### [BRIEF]
Word for word, set down every line of the entries below from the line with "Click the Learn.exe path link in console" to the line with "The image size is (769, 383).", including both, and no other line.

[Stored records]
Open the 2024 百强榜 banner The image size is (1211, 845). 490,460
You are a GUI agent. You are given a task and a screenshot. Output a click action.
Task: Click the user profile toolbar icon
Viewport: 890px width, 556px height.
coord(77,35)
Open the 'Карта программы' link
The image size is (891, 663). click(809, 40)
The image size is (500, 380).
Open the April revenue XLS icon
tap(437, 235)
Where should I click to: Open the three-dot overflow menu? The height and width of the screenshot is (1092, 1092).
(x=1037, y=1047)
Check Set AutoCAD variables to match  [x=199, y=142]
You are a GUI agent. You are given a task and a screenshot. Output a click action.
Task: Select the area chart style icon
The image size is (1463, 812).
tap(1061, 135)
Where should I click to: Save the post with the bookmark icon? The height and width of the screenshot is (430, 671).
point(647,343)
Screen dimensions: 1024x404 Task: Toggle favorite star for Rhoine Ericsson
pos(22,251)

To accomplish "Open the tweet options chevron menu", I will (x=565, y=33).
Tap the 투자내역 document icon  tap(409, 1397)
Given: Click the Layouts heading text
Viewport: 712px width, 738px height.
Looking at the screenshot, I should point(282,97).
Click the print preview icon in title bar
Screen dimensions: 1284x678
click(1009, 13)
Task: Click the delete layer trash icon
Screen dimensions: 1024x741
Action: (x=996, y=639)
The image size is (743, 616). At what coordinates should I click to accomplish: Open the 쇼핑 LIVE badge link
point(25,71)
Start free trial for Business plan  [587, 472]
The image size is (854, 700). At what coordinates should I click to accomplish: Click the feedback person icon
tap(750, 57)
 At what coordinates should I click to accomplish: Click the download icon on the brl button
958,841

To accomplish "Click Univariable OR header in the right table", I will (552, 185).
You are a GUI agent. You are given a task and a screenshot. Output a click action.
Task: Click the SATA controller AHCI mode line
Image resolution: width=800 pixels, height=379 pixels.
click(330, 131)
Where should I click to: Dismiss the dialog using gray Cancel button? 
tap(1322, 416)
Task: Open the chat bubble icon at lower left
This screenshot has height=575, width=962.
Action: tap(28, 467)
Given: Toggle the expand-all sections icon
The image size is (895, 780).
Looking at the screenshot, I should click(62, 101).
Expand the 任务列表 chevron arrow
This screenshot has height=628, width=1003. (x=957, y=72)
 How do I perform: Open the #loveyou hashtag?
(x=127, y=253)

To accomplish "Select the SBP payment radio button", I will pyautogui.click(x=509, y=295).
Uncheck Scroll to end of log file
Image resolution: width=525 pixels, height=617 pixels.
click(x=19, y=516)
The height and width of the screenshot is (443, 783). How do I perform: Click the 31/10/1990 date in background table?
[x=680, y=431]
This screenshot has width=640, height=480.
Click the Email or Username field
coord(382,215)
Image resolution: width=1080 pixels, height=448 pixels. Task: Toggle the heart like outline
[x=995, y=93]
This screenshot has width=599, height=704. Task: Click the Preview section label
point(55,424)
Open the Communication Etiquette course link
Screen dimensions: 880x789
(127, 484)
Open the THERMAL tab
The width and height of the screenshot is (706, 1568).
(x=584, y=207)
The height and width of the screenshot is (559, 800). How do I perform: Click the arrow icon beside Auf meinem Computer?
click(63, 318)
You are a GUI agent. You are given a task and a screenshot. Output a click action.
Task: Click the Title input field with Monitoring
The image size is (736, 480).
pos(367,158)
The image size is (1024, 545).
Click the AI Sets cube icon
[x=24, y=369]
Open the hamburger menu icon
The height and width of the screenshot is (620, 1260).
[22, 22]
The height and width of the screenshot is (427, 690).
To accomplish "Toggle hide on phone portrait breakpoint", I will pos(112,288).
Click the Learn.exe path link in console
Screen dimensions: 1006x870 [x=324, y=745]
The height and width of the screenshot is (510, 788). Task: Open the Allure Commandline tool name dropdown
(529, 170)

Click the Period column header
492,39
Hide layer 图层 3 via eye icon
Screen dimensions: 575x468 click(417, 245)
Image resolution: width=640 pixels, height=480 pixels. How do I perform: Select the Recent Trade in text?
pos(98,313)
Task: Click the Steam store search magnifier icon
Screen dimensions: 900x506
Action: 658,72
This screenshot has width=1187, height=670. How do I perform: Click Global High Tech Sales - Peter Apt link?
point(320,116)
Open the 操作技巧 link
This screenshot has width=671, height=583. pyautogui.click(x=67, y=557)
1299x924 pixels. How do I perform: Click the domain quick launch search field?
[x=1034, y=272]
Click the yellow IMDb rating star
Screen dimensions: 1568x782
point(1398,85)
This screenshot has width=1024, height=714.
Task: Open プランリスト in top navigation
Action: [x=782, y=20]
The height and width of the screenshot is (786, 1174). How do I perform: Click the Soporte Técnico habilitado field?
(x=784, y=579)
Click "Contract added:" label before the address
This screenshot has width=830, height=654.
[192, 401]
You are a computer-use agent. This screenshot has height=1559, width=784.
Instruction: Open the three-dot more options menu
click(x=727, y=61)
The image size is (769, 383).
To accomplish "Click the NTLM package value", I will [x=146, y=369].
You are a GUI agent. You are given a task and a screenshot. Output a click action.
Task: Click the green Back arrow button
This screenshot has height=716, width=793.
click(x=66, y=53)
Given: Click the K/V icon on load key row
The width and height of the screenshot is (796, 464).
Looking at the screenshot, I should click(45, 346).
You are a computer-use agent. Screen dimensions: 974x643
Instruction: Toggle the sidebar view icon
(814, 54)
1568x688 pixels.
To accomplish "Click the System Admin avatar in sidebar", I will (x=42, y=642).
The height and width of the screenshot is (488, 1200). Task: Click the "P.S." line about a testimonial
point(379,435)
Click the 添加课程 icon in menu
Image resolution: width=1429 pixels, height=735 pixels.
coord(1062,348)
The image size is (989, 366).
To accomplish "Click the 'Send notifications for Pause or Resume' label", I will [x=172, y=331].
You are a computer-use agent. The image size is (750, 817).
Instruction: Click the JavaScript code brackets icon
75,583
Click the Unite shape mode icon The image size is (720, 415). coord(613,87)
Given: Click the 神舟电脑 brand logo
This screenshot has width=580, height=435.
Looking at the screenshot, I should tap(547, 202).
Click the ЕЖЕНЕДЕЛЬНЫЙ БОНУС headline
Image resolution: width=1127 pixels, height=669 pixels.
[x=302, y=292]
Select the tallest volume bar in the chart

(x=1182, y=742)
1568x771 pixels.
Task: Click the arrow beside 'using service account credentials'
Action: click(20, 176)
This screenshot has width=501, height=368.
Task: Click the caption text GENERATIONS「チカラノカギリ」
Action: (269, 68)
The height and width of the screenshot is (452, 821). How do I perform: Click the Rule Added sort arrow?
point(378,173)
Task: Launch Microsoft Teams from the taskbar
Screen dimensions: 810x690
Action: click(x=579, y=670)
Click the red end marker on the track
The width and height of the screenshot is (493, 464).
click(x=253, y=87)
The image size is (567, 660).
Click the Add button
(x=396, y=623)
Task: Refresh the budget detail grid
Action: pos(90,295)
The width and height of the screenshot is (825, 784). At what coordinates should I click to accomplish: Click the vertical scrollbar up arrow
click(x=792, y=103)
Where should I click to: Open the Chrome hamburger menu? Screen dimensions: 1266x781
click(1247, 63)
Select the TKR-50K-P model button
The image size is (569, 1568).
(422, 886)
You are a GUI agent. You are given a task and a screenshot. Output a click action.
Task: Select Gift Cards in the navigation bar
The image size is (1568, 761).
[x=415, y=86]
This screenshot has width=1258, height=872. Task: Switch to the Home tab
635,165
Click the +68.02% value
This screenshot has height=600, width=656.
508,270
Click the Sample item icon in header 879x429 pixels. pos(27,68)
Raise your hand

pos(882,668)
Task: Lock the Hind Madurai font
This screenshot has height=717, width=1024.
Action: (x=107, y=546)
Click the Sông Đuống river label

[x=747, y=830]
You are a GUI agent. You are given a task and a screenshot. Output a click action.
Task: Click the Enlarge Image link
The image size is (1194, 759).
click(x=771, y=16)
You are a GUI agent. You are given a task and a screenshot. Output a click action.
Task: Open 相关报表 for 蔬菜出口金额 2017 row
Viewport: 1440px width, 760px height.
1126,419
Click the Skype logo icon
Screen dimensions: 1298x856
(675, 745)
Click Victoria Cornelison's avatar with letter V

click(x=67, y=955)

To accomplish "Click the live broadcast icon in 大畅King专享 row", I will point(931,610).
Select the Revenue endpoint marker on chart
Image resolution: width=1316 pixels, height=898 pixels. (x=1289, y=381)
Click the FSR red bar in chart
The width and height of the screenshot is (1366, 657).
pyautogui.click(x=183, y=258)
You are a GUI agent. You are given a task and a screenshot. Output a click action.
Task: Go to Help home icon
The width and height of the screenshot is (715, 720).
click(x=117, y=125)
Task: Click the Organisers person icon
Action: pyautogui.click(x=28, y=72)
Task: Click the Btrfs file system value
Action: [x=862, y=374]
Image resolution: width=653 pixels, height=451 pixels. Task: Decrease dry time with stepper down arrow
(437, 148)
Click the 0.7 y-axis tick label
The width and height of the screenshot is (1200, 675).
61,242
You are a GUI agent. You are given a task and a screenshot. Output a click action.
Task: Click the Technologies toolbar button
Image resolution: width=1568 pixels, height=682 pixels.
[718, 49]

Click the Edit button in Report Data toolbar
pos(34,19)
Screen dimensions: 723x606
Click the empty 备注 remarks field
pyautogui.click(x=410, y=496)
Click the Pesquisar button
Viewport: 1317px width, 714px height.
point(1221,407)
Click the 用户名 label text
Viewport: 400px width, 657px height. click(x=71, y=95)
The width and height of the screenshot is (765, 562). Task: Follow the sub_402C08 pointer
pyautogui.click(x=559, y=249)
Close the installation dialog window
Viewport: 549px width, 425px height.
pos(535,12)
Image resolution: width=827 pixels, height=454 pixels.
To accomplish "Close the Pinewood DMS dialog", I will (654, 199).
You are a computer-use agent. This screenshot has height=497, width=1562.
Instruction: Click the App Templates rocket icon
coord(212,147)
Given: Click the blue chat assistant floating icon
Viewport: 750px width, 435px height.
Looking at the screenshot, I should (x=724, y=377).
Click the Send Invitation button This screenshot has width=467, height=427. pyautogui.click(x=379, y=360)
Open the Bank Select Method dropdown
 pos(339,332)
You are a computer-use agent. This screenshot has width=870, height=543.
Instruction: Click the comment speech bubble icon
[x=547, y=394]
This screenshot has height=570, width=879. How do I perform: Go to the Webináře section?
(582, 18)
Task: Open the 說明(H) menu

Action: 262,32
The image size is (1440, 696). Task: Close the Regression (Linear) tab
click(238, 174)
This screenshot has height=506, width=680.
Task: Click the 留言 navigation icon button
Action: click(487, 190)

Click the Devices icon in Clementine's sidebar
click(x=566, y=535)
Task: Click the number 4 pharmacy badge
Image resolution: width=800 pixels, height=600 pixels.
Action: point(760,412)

### [THE ANSWER]
Click the Learn.exe path link in console
Screen dimensions: 1006x870 [x=324, y=745]
The height and width of the screenshot is (510, 788). Task: Open the Allure Commandline tool name dropdown
(529, 170)

Click the Period column header
492,39
Hide layer 图层 3 via eye icon
Screen dimensions: 575x468 click(417, 245)
Image resolution: width=640 pixels, height=480 pixels. How do I perform: Select the Recent Trade in text?
pos(98,313)
Task: Click the Steam store search magnifier icon
Screen dimensions: 900x506
Action: 658,72
This screenshot has width=1187, height=670. How do I perform: Click Global High Tech Sales - Peter Apt link?
point(320,116)
Open the 操作技巧 link
This screenshot has width=671, height=583. pyautogui.click(x=67, y=557)
1299x924 pixels. How do I perform: Click the domain quick launch search field?
[x=1034, y=272]
Click the yellow IMDb rating star
Screen dimensions: 1568x782
point(1398,85)
This screenshot has width=1024, height=714.
Task: Open プランリスト in top navigation
Action: [x=782, y=20]
The height and width of the screenshot is (786, 1174). How do I perform: Click the Soporte Técnico habilitado field?
(x=784, y=579)
Click "Contract added:" label before the address
This screenshot has width=830, height=654.
[192, 401]
You are a computer-use agent. This screenshot has height=1559, width=784.
Instruction: Open the three-dot more options menu
click(x=727, y=61)
The image size is (769, 383).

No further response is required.